→ **Activity**
Upon reaching the line containing "Image resolution: width=748", output that line and all remaining lines exactly, through the end of the entries, and output nothing before it.

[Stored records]

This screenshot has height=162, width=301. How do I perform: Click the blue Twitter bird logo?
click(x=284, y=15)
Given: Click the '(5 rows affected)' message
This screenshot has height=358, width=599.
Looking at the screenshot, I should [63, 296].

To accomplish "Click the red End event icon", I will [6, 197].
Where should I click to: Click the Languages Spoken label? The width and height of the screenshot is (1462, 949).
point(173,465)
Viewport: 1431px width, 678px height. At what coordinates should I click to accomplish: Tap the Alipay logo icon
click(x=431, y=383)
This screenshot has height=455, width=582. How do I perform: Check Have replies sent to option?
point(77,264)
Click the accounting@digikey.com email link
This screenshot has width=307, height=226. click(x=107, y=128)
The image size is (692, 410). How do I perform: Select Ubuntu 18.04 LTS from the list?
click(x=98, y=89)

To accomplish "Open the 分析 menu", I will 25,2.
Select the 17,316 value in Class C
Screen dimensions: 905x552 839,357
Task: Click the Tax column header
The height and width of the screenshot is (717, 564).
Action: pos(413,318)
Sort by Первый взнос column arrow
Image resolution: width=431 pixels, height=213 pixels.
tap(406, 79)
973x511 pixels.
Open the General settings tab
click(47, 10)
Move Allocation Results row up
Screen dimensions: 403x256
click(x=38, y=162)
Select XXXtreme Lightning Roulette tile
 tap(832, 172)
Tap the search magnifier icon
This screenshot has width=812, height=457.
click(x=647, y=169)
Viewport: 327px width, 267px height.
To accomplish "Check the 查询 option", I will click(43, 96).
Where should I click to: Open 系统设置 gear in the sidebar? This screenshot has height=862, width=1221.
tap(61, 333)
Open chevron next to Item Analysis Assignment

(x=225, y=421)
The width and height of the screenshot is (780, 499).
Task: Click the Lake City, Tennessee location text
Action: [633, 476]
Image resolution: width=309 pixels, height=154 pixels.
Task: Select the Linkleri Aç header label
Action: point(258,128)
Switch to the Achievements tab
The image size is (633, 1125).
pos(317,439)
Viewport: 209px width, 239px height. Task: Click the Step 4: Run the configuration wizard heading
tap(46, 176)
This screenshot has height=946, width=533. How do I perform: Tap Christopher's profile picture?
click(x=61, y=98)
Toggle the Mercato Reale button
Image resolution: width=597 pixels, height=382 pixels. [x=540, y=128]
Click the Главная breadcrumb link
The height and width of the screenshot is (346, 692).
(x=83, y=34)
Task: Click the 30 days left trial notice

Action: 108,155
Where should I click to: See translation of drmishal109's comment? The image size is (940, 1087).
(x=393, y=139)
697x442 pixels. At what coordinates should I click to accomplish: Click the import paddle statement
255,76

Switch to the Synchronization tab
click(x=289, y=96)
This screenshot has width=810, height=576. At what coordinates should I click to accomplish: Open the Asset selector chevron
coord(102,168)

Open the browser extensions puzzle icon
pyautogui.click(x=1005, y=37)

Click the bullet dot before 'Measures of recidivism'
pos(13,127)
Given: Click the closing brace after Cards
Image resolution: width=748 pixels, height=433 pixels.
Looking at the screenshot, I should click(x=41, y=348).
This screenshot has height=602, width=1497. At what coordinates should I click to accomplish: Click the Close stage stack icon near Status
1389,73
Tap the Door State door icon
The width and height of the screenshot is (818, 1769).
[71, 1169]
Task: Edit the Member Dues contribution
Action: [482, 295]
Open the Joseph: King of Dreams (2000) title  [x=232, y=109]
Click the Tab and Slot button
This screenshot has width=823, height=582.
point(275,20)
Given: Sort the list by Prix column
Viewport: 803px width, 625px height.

→ **Response**
Image resolution: width=748 pixels, height=433 pixels.
Looking at the screenshot, I should click(x=41, y=348).
This screenshot has height=602, width=1497. At what coordinates should I click to accomplish: Click the Close stage stack icon near Status
1389,73
Tap the Door State door icon
The width and height of the screenshot is (818, 1769).
[71, 1169]
Task: Edit the Member Dues contribution
Action: [482, 295]
Open the Joseph: King of Dreams (2000) title  [x=232, y=109]
Click the Tab and Slot button
This screenshot has width=823, height=582.
point(275,20)
Given: Sort the list by Prix column
Viewport: 803px width, 625px height.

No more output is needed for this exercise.